I found myself giving some thought to the question that Linda posed to the class last week: “What is the most serious and immediate [environmental] crisis?” What is critical, and what is fixable? Mainly I wondered how it is even possible for the average person to assess whether human alienation from nature is a more serious issue than desertification, global warming, acid rain, environmental pesticides, or any of the other environmental crises that humans have created? How did we get here, and where are we going? Is it them, or is it us? What do we know, and how can we use this knowledge?
The environmental issues facing humans are so complex and so completely relative to the micro-level realities of place, time, politics, and economics for every individual on the planet that I cannot truly comprehend the existence of a villager in a third-world country, of a farmer in my own state, or even the life of someone who lives less than a mile away from me, even though I have spent time in all of these places. Those who are educated and informed know this quandary. Leopold asserts, “One of the penalties of an ecological education,” Leopold writes, “is that one lives alone in a world of wounds.
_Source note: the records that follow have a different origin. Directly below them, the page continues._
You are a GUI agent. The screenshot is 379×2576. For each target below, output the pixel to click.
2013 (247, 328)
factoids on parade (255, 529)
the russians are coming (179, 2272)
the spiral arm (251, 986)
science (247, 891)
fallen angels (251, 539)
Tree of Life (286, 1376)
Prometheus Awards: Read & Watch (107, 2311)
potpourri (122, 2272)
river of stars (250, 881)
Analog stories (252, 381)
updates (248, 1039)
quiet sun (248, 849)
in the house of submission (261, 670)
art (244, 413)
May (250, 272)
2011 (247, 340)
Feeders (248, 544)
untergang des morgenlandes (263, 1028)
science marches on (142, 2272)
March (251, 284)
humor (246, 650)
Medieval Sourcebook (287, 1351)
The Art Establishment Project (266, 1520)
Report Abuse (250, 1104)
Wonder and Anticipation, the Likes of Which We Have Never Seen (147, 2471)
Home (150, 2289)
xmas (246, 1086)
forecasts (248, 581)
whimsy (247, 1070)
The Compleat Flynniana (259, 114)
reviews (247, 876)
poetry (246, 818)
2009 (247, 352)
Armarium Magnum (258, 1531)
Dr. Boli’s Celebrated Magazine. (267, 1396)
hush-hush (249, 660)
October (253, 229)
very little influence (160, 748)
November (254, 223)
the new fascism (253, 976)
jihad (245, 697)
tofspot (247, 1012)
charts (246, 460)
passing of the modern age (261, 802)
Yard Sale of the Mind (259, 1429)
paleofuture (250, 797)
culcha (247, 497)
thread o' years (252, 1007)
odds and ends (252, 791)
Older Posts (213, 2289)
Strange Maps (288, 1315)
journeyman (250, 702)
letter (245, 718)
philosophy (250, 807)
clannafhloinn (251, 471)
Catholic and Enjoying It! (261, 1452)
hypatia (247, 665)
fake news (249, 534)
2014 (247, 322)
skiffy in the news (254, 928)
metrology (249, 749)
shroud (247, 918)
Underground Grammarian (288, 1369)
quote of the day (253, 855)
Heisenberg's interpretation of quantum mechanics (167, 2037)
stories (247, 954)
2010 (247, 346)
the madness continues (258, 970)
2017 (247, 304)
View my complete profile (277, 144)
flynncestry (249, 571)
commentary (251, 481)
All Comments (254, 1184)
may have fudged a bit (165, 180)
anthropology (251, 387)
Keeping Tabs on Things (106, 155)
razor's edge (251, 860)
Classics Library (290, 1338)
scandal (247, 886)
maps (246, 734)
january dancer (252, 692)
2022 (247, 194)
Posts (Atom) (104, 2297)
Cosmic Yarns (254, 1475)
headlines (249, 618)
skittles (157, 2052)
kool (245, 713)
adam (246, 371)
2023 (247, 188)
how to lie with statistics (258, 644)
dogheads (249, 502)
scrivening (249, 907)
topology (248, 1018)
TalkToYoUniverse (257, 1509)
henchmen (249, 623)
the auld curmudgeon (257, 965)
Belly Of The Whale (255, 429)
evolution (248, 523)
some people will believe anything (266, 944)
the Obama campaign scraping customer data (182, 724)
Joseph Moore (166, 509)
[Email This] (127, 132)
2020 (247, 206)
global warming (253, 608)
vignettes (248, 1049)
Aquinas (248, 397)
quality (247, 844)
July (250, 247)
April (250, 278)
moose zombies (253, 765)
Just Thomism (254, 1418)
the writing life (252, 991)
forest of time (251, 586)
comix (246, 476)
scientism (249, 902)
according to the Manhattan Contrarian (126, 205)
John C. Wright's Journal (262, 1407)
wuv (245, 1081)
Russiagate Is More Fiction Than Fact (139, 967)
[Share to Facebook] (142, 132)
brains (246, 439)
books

Much of the damage inflicted on land is quite invisible to laymen” (197).
Like the lens through which Leopold, Dillard, and Lopez view nature and wilderness, the lens that we view everything through focuses sharply when we are close up and surrounded by unfamiliar environments that we place ourselves in either through travel or inquiry. It is when we have the opportunity to view a place up close and first-hand that our perceptions evolve, perhaps enough to connect us with the real, living version of life—as opposed to life as we imagine it from the vantage point of insular existence from our homes and classrooms.
Education, Leopold feels, keeps us at a far remove from understanding relationships: “This science of relationships is called ecology, but what we call it matters nothing. The question is, does the educated citizen know he is only a cog in an ecological mechanism?...If education does not teach us these things, then what is education for?” (210).
Environment of Human Resources. It is our duty to save for our last generation. The story of environmentis perfect and scientifically.